[Dataset entries]
━━━

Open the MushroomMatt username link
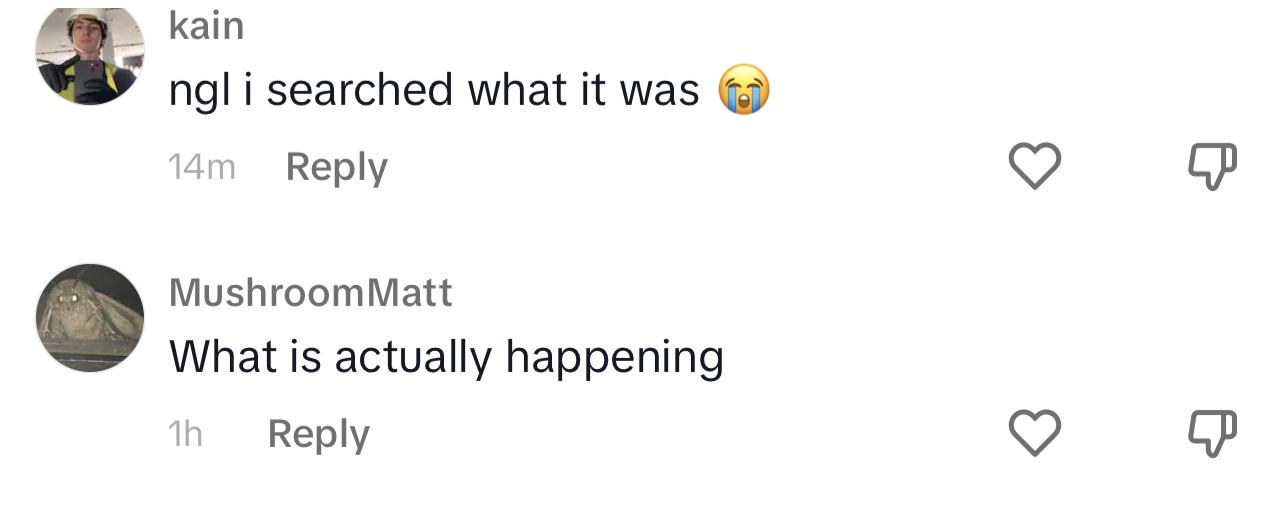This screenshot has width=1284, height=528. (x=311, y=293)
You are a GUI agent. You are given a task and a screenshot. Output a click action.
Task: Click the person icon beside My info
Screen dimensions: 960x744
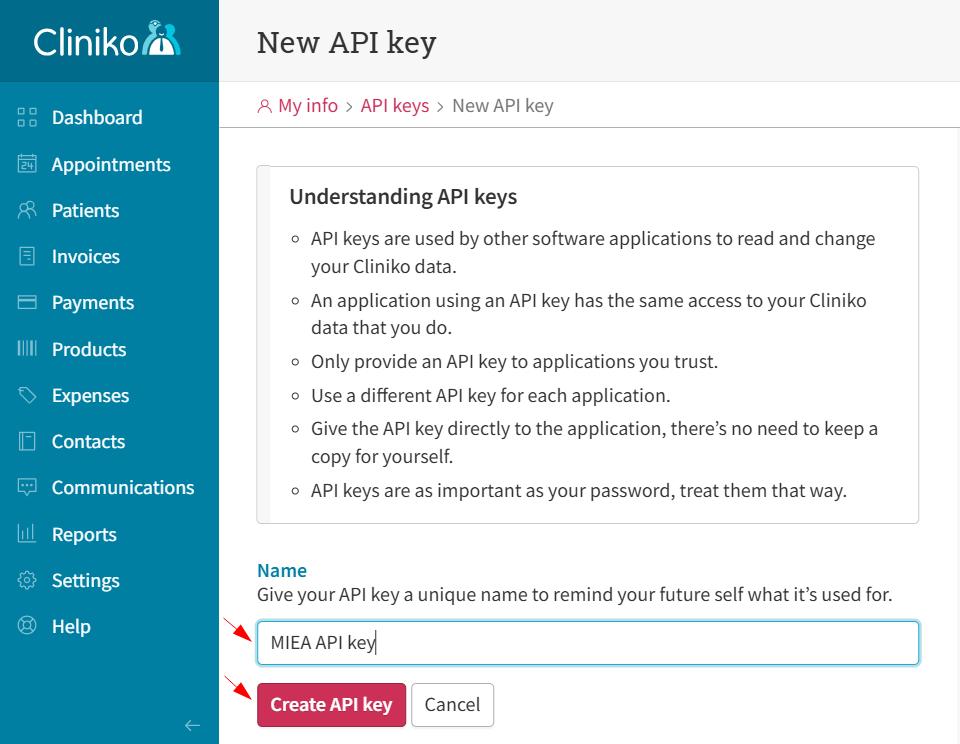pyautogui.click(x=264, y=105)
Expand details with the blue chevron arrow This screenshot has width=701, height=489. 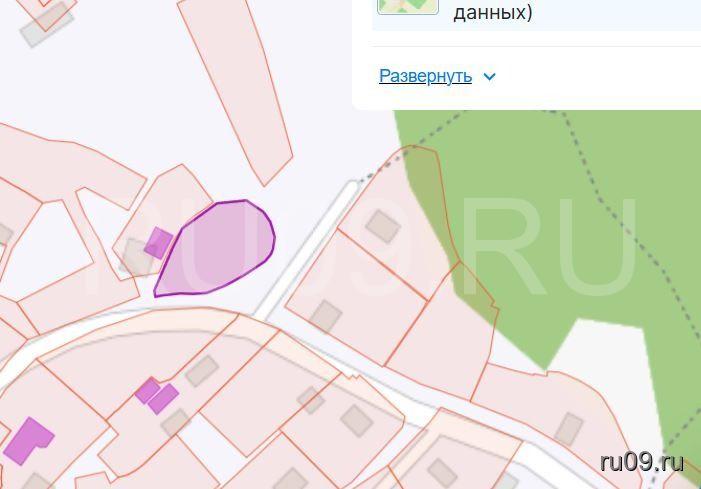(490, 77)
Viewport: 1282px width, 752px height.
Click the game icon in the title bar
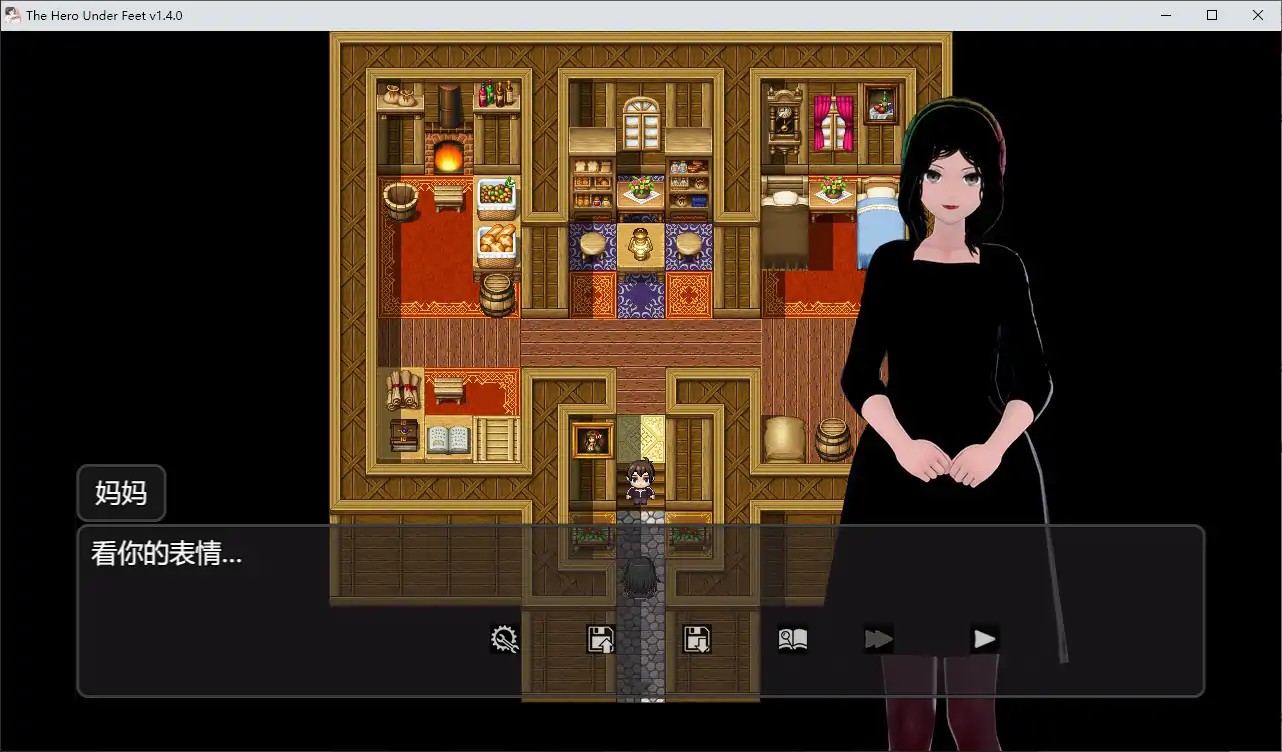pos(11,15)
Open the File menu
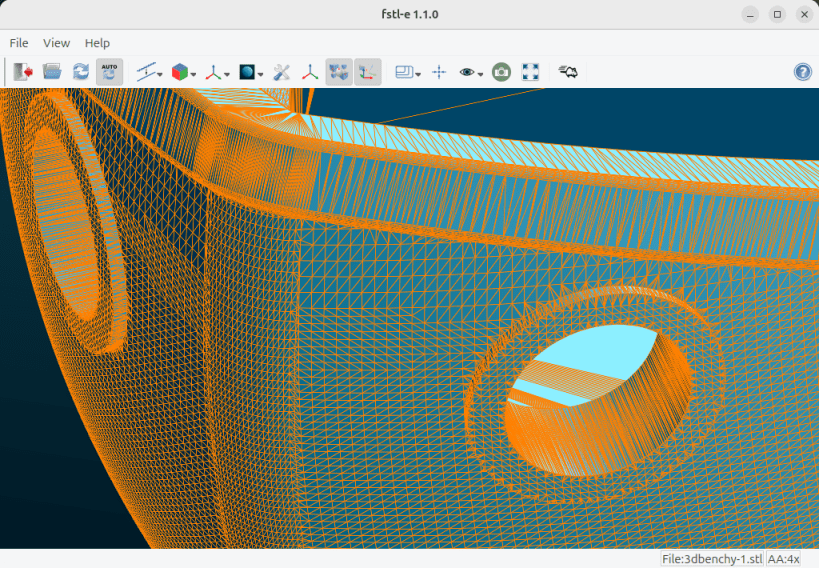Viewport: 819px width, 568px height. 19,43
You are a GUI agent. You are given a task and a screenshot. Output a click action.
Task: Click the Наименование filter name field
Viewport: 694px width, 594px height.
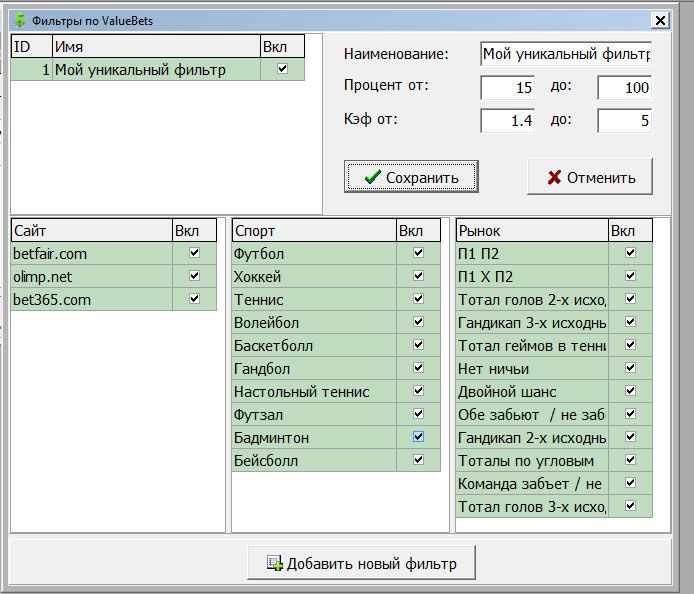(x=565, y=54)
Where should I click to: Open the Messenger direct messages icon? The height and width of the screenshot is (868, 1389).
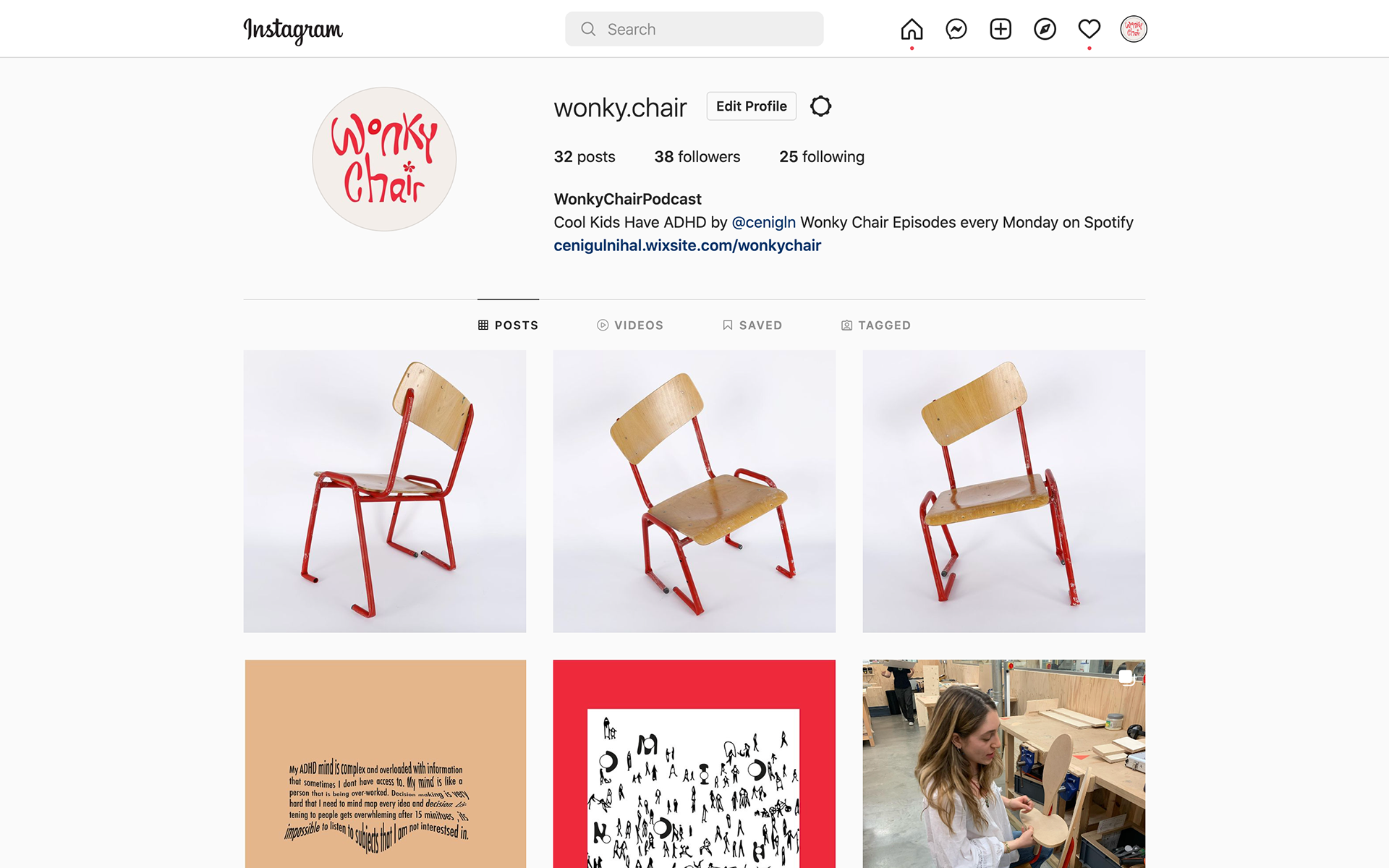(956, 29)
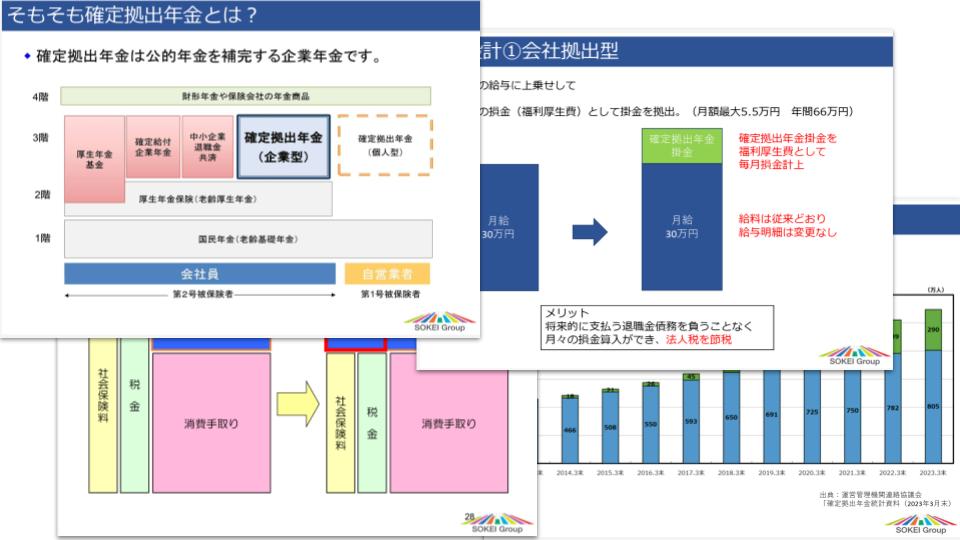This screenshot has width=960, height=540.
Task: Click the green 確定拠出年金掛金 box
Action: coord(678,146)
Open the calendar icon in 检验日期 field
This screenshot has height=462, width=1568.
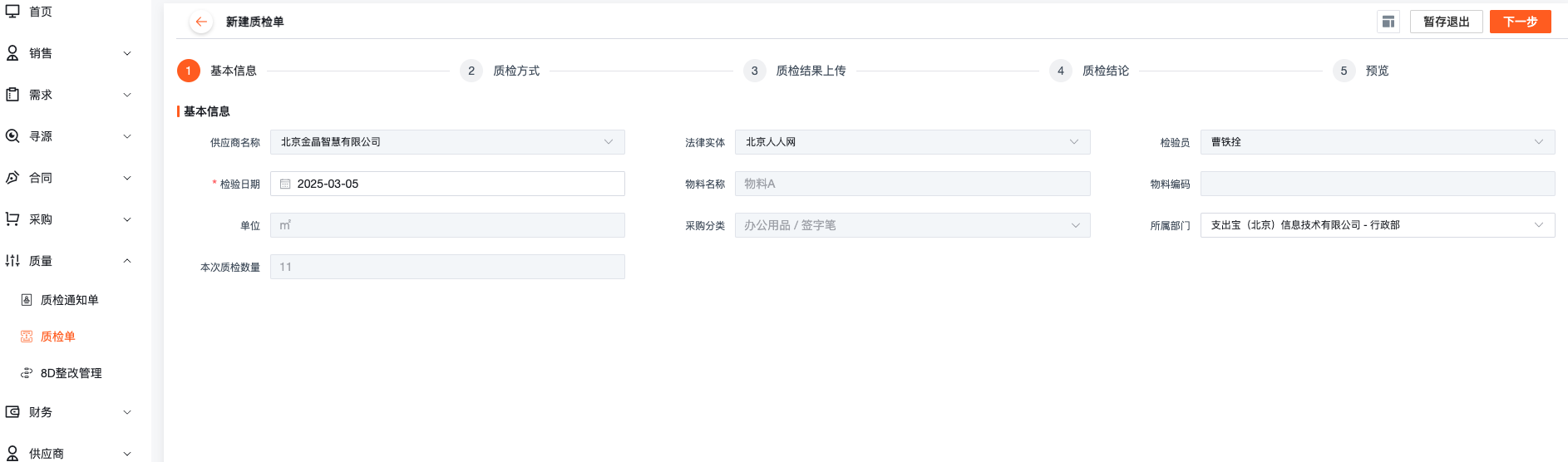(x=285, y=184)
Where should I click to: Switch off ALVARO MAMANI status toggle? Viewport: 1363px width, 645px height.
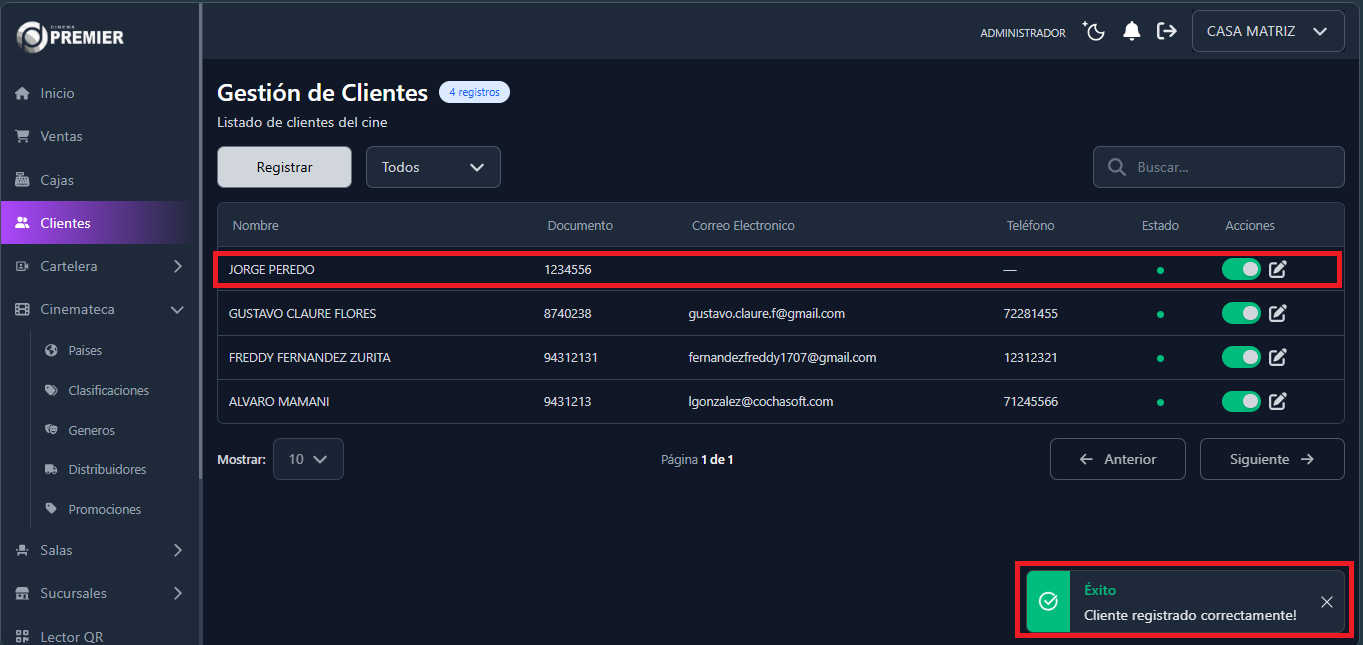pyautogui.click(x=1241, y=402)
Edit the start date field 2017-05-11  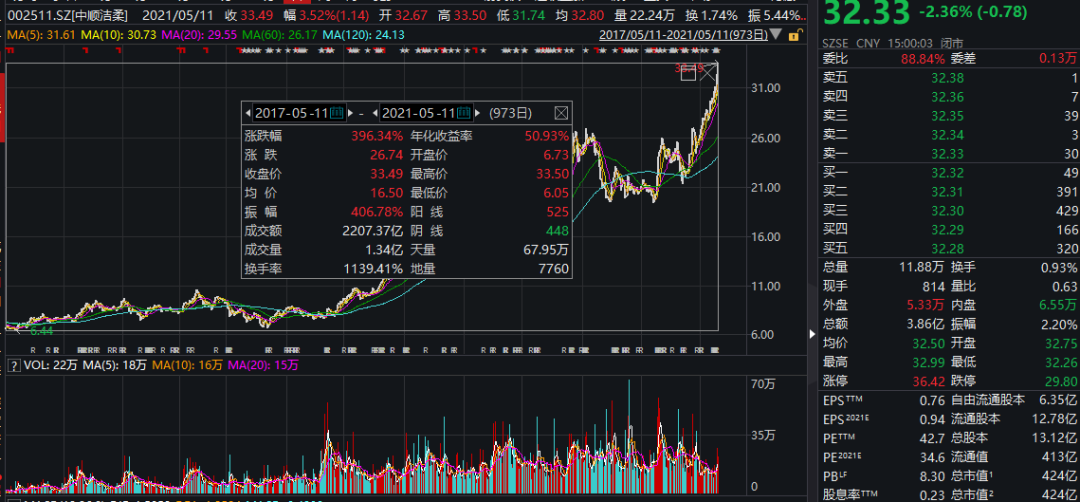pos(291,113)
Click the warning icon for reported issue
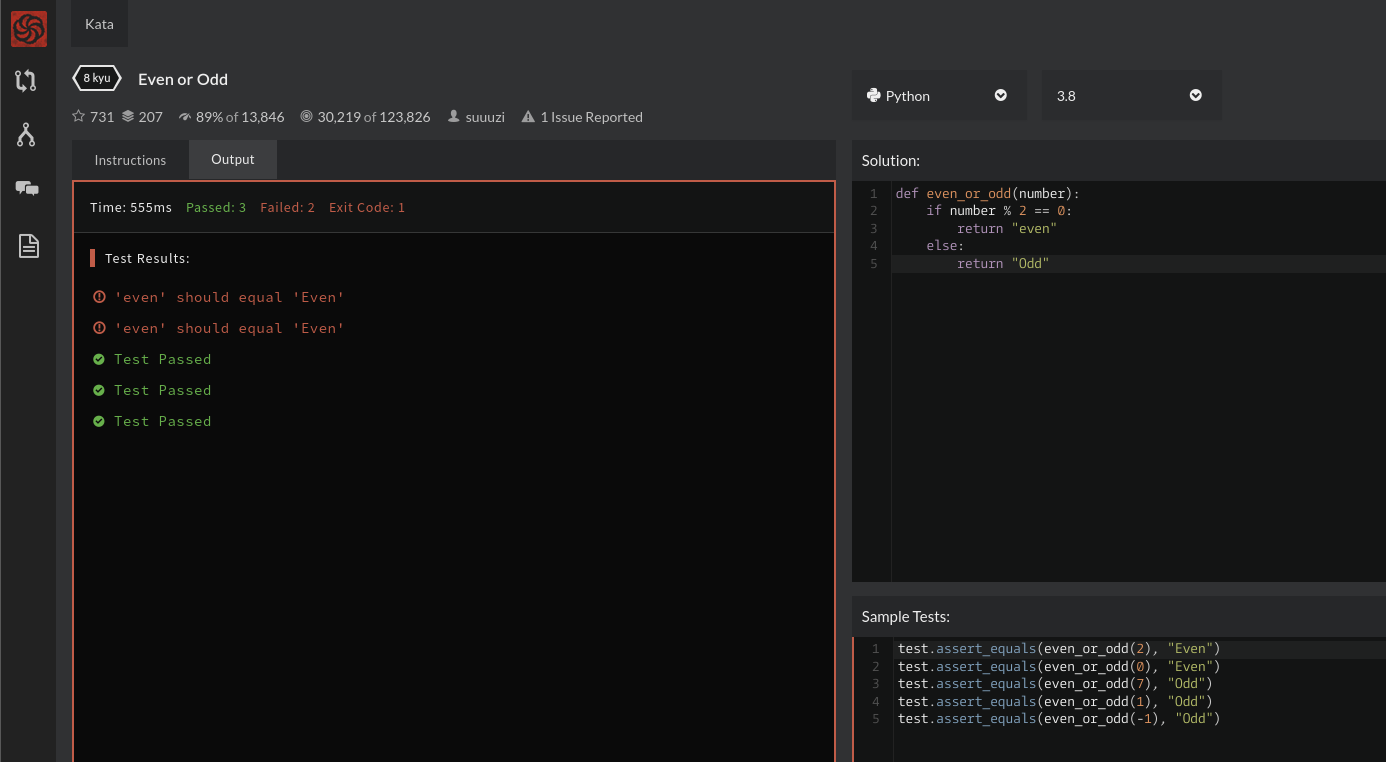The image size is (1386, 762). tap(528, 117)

━━━

**WHAT IS EXPECTED**
Skipping every picture, transcribe exactly the lines above from the one containing "Open the File menu" through the one containing "Open the calendar icon in 检验日期 field", both included.

**RESPONSE BOX**
Open the File menu
Viewport: 819px width, 568px height. 19,43
You are a GUI agent. You are given a task and a screenshot. Output a click action.
Task: Click the Наименование filter name field
Viewport: 694px width, 594px height.
(x=565, y=54)
Where should I click to: Open the Messenger direct messages icon? The height and width of the screenshot is (868, 1389).
(956, 29)
This screenshot has width=960, height=540.
Task: Click the green 確定拠出年金掛金 box
Action: coord(678,146)
Open the calendar icon in 检验日期 field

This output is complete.